The 2020 Leafy Greens STEC Action Plan, published in March of 2020, was created to address foodborne illness outbreaks resulting from leafy greens, which are disproportionately affected by pathogen contamination due to outdoor growing conditions, and are also often consumed as a raw ingredient. According to the FDA, “Between 2009 and 2018, FDA and Centers for Disease Control and Prevention (CDC) identified 40 foodborne outbreaks of Shiga toxin-producing E. coli (STEC) infections in the U.S. with a confirmed or suspected link to leafy greens.”

Leafy Greens in the New Era of Smarter Food Safety

Traceability, preventative food safety and improved root cause analysis are central focuses for the agency, and each play a heavy role in the New Era for Smarter Food Safety Blueprint, which was published in July 2020. The blueprint specifically calls out leafy greens as an area of interest for strengthening predictive analytics capabilities, stating the FDA will “begin by working with stakeholders to create a ‘leafy greens data trust.’” Leafy greens are considered a high-risk food by the agency, and the leafy greens industry will likely be impacted by new rules slated for publication in September of 2020, in accordance with FSMA Rule 204.

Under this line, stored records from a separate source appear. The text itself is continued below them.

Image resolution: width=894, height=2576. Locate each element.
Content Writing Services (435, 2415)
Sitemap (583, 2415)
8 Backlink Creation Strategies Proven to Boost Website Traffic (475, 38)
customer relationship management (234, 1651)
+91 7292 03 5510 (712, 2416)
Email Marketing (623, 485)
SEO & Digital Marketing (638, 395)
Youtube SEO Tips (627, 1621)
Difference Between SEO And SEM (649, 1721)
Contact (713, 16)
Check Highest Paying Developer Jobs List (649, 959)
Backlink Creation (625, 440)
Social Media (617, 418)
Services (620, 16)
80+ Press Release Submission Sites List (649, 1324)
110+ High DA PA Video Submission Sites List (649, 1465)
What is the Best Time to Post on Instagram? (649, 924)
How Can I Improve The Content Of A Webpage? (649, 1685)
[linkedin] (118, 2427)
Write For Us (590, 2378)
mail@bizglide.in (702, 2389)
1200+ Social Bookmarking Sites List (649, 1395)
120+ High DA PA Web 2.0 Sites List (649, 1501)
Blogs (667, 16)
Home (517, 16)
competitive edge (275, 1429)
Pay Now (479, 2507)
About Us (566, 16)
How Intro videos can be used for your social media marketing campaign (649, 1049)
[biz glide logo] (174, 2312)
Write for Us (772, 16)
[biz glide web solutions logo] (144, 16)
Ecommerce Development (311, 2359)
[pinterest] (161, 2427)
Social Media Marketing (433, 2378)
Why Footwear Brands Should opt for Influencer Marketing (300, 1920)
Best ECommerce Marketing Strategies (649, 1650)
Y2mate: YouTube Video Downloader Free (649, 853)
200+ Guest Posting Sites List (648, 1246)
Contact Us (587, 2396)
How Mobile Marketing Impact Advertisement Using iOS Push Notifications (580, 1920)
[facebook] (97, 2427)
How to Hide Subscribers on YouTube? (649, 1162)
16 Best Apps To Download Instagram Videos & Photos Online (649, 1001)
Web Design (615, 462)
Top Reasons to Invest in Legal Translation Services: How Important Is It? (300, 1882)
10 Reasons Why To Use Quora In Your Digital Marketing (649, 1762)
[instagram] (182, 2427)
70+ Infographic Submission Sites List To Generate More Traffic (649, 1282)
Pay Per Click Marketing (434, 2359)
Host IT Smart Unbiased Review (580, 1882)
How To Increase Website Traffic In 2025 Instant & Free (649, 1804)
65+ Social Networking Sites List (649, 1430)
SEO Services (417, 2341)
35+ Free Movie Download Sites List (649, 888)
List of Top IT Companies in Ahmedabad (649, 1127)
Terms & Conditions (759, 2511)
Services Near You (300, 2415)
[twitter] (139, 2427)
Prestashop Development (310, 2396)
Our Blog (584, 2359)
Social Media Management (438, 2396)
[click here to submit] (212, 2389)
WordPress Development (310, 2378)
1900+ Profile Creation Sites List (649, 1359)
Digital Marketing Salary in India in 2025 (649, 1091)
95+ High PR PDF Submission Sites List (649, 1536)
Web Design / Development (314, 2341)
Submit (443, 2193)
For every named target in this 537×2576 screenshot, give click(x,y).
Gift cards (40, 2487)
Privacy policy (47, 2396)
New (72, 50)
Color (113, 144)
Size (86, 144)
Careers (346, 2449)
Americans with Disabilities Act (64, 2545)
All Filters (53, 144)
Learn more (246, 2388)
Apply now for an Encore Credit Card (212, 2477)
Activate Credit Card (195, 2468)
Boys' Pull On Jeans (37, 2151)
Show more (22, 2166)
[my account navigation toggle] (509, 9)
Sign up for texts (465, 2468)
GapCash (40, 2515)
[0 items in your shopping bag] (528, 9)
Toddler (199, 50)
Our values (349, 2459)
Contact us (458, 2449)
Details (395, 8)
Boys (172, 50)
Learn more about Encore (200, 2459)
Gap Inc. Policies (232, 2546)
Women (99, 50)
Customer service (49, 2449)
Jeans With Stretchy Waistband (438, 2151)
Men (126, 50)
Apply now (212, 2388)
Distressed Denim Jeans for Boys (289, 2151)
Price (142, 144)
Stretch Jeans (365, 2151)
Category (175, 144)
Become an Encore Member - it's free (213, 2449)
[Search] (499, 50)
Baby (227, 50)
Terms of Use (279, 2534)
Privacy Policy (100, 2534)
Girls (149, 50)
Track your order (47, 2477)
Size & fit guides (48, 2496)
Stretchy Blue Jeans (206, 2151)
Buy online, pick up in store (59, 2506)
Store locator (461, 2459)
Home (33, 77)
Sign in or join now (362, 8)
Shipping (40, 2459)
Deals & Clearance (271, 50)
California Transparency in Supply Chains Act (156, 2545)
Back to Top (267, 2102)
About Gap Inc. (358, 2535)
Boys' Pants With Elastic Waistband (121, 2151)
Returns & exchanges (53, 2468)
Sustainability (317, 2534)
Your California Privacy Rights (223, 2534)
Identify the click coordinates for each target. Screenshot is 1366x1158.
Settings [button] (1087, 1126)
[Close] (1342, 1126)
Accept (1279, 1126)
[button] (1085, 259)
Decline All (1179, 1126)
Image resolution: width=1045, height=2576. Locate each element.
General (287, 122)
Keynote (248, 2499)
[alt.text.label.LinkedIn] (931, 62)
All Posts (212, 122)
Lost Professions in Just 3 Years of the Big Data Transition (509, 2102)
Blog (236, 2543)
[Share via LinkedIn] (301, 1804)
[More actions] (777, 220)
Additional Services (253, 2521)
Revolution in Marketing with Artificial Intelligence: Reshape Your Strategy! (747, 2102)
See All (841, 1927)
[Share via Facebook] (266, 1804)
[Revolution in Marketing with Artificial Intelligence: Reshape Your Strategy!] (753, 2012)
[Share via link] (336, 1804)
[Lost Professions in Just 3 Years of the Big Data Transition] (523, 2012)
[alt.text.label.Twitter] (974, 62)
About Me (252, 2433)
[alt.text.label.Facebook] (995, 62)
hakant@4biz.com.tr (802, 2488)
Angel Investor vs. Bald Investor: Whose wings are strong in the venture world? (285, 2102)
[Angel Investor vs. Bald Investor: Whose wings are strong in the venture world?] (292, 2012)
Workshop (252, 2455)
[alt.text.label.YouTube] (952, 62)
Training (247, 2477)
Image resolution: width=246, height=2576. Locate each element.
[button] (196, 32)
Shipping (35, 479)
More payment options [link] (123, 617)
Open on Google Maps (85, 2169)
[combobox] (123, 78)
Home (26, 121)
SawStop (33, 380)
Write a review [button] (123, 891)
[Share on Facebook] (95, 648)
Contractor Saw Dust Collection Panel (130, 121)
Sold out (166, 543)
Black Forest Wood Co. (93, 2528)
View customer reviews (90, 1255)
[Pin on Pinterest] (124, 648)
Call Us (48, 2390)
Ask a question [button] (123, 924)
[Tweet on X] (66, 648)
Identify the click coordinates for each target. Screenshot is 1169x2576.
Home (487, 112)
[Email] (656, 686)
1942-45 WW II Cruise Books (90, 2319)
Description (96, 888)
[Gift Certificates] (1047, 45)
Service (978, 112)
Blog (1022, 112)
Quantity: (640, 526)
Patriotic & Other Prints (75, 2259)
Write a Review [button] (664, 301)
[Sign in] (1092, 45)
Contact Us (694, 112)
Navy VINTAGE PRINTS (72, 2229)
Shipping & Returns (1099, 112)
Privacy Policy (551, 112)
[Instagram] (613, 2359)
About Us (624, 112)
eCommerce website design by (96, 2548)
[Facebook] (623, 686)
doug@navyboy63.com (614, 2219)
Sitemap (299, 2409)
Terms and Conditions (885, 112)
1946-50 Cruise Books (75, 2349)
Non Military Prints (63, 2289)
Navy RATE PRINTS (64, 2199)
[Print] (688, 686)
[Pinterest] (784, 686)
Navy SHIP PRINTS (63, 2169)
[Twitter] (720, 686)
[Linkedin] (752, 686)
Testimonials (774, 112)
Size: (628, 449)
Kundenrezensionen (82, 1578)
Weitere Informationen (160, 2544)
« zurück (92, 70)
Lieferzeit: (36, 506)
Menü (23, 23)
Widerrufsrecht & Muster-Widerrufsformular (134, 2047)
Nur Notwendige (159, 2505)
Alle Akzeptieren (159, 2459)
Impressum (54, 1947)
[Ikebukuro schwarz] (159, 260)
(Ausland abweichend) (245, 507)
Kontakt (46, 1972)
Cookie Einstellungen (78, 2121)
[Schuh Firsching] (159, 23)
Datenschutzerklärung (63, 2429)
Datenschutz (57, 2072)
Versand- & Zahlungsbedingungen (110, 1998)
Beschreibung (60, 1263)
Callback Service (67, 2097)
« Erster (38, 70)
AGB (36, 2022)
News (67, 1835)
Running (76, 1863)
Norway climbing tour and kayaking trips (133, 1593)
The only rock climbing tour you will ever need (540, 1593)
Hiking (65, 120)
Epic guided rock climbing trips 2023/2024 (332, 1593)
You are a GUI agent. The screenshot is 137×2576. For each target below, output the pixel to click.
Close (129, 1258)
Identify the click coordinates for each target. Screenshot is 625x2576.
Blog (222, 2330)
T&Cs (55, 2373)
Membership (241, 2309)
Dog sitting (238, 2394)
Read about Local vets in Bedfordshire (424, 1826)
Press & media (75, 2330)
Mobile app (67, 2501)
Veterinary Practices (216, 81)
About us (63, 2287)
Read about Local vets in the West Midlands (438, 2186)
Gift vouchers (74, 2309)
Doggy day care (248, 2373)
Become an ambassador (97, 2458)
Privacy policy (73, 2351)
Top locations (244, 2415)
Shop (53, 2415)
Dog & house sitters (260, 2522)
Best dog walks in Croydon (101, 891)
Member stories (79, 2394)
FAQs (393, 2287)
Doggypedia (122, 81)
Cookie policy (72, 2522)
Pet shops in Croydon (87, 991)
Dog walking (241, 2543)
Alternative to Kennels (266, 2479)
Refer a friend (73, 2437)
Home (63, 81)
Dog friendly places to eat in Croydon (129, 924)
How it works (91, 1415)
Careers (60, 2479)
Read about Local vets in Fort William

Who is Impacted by the Leafy Greens Action Plan

While nearly all STEC outbreaks originate from farms, responding to food safety incidents requires working back from the affected consumers and end-product. Therefore, the Leafy Greens Action Plan is inclusive of enhanced water safety, auditing and inspections, microbiological analysis, land use analysis, in addition to improved recall communications and buyer specifications. It will take a broad and systemic approach to advance both prevention and response to STEC-related incidents. To this end, the FDA says, “Food safety is a shared responsibility that involves food producers, distributors, manufacturers, retailers and regulators. We’ve previously called on the leafy green industry to do more, and meeting our own responsibility involves collaboration with state partners on education, training and inspections. This plan is designed to help foster a more urgent, collaborative and action-oriented approach.”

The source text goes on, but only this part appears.